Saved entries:

____

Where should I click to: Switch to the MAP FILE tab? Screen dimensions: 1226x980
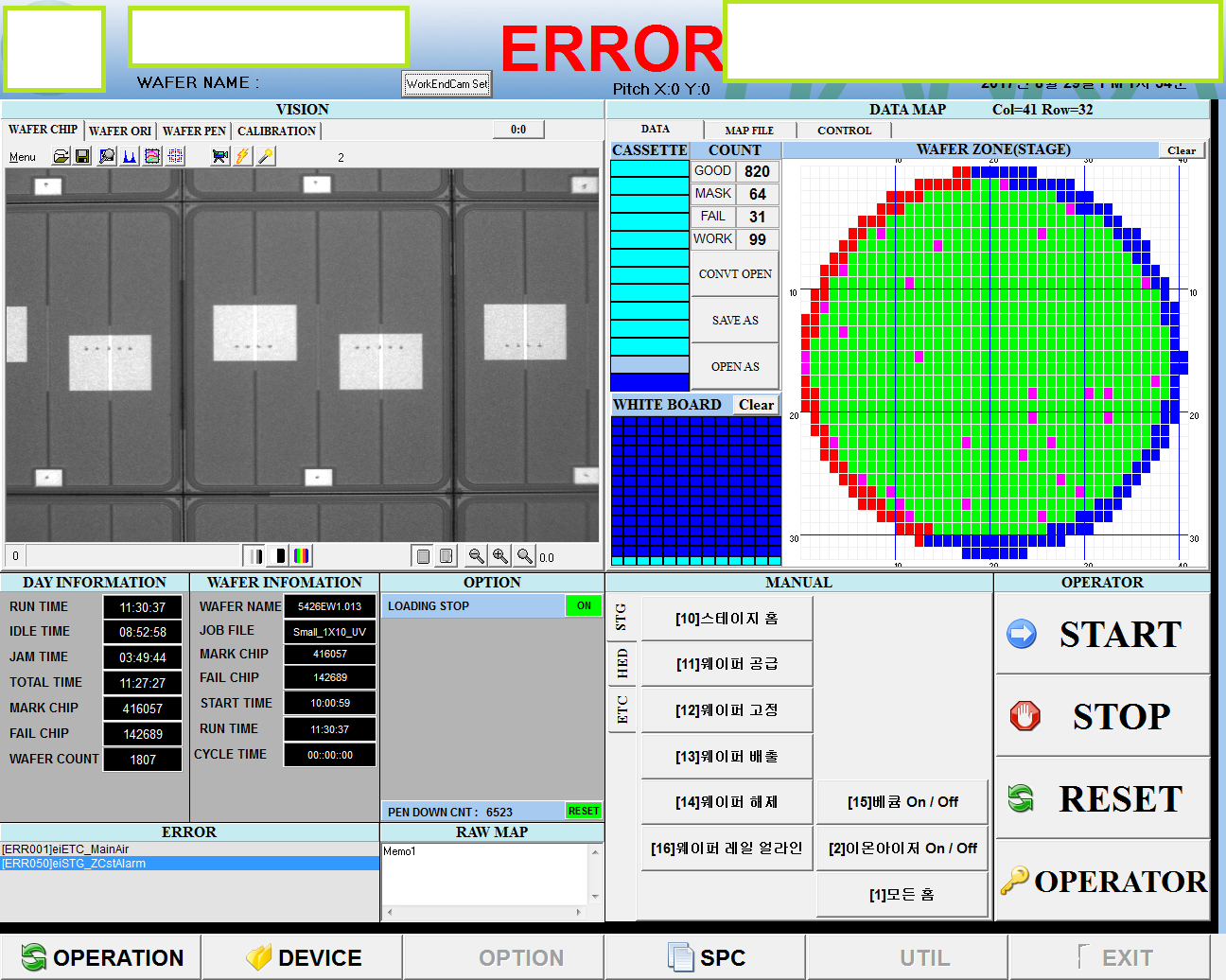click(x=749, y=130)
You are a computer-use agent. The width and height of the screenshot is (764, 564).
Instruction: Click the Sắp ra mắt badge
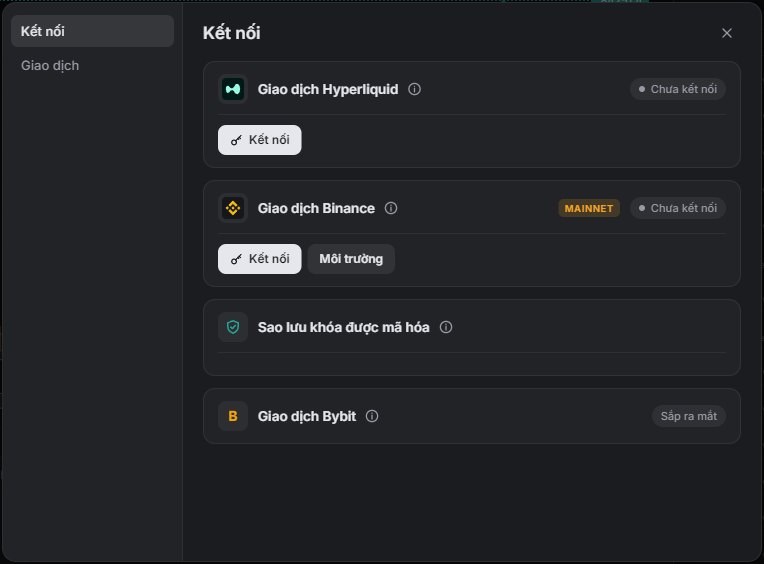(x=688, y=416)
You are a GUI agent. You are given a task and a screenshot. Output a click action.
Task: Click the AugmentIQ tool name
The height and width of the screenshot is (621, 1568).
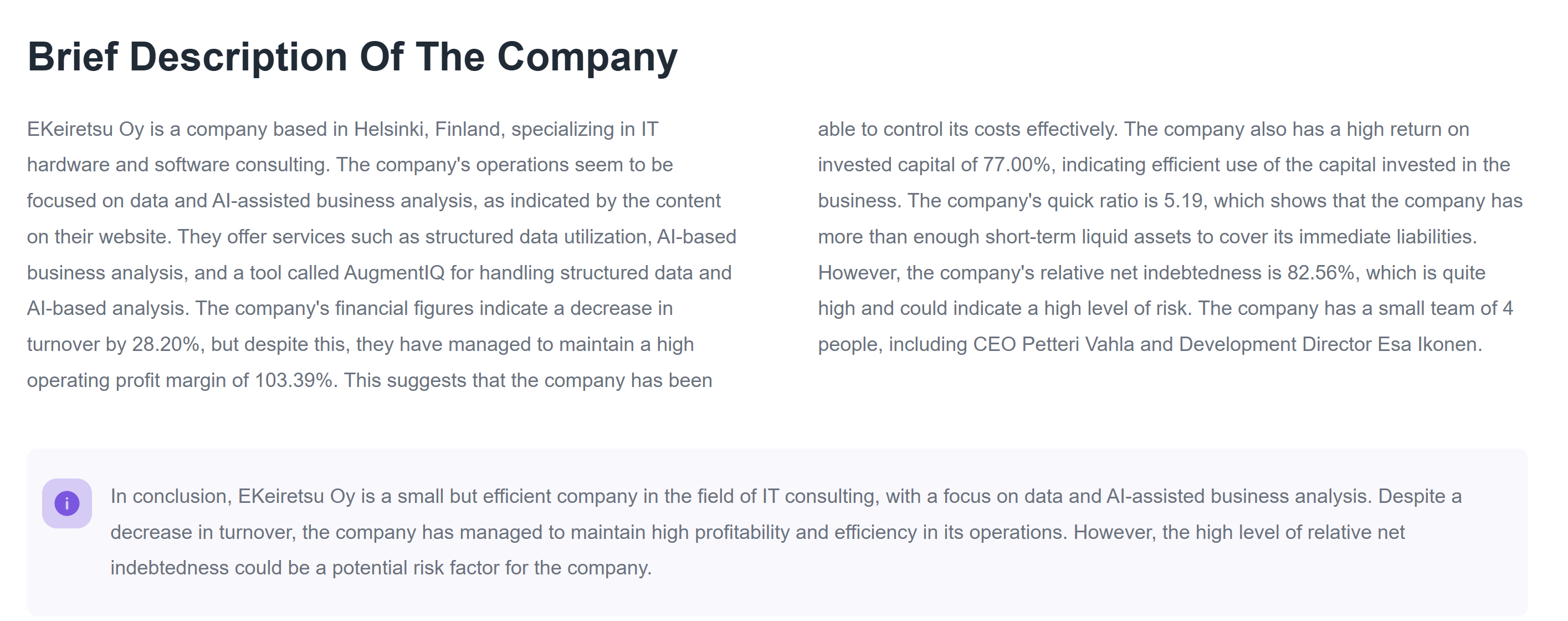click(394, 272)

____

- _TASK_
Please copy out each line of the data in which the word "agent" occurs.

- _COMPLETED EXERCISE_
You are a computer-use agent. The width and height of the screenshot is (764, 564).
You are a GUI agent. You are given a task and a screenshot. Output a click action.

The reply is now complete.